--- Excerpt to read ---
Written by: Bradley Leontsinis
I will never forget the day I first laid eyes on the most impressive animal I have seen in my life. I was guiding a safari on foot in Kafue National Park, Zambia. It was not long before I picked up some unmistakable tracks, which immediately sent a cold shiver down my spine. The people that I was guiding were blissfully unaware that I had just found the largest tracks of any lion I had ever seen!
The bush was deafeningly quiet… too quiet. Only the shrill alarm call of an irate squirrel was cutting through the silence. I held up my hand signalling everyone to stop and stay still. I made a measured choice of backing slowly away with my guests and going back to camp, returning with the vehicle to find the lion calmly lying a short distance from where we stopped. He looked up at us with steel eyes and everyone on the vehicle gasped in awe of this enormous animal. That was the day I met Big John.
Big Johns’ story and subsequent death are very relevant to the hotly debated topic of trophy hunting. While estimates of wild lion populations vary, it is safe to assume the number to be in the region of 20 000. With 7 billion people on the planet and rising, the lion population is in dire straits.
There are several contributing factors to this:
1. Trophy hunting – Targets the best genes in a population. If this superior animal’s genes are not in high enough density in the population, prevented due to its untimely death through hunting, it’s ability to produce offspring with the same impressive traits and necessities to survival is prevented. This paves the way for weaker genes to be more abundant.
2. Gene flow prevention – Limiting the wild animals ability to prevent inbreeding by placing boundary fences around them on small reserves, prevents the natural flow of genes between different populations. In so doing we are severely weakening the gene pool. On a typical, small, managed reserve in Africa, only one, maybe two prides of lions can exist. Preventing inbreeding in this scenario is costly and difficult.
3. Disease – Feline Immunodeficiency Virus (feline version of HIV), and Tuberculosis result in lions which look more like scrawny flee bags rather than proud kings of the savanna. Fortunately these diseases have not spread to all lion populations but by destroying the strongest genes through we are severely weakening other populations ability to fend off these diseases.
4. Habitat destruction – There is simply not enough space left for wildlife to roam in the way it was designed. This results in countries being forced to contain wildlife in small fenced reserves already described. The reserves are often overloaded beyond their carrying capacities and animals are forced to compete intensely for limited resources.

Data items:
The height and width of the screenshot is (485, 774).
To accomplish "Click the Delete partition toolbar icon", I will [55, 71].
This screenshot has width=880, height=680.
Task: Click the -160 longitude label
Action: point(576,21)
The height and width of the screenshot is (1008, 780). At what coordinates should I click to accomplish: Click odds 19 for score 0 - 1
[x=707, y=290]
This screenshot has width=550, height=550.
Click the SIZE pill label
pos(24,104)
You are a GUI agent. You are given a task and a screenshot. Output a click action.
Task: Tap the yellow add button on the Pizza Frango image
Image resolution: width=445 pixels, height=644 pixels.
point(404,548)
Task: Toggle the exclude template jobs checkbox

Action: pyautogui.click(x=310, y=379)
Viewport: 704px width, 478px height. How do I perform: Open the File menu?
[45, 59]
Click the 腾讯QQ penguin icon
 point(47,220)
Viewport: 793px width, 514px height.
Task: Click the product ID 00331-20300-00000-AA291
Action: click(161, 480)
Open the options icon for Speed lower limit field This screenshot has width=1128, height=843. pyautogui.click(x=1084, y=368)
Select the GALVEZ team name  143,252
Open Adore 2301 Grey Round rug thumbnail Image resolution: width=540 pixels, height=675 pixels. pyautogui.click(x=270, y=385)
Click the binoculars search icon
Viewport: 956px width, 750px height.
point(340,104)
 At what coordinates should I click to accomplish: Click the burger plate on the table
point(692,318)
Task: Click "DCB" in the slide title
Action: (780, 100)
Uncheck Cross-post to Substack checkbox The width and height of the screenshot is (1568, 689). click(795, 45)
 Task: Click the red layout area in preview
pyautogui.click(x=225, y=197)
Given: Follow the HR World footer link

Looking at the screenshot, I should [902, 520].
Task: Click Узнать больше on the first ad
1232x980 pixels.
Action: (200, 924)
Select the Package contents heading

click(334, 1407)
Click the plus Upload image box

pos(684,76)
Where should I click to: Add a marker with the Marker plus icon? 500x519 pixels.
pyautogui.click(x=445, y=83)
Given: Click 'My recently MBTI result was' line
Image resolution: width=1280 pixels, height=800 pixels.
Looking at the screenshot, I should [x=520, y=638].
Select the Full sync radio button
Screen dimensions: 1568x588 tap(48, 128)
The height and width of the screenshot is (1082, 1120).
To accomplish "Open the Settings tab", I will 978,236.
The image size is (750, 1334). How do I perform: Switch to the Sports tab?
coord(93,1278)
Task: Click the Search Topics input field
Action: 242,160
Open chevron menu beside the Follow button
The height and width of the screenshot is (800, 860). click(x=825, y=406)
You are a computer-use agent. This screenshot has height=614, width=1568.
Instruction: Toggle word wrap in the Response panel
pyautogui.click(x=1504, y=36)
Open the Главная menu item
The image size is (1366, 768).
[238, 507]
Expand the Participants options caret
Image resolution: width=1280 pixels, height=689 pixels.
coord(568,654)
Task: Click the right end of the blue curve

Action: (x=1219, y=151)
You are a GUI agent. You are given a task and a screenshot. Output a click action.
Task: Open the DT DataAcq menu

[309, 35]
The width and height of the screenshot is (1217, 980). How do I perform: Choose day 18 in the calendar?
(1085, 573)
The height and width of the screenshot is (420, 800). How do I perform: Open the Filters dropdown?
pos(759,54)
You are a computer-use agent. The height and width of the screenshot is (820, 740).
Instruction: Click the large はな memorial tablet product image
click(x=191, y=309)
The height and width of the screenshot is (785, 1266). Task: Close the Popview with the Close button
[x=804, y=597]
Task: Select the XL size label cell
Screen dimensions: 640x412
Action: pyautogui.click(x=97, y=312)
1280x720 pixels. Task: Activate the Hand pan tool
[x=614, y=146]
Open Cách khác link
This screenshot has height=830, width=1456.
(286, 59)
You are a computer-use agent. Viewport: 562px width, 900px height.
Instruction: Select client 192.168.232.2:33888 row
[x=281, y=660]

--- Assigned task ---
Quote the part of the lion article starting with "There are several" and going on through "be more abundant.".

--- Answer for the task ---
There are several contributing factors to this:
1. Trophy hunting – Targets the best genes in a population. If this superior animal’s genes are not in high enough density in the population, prevented due to its untimely death through hunting, it’s ability to produce offspring with the same impressive traits and necessities to survival is prevented. This paves the way for weaker genes to be more abundant.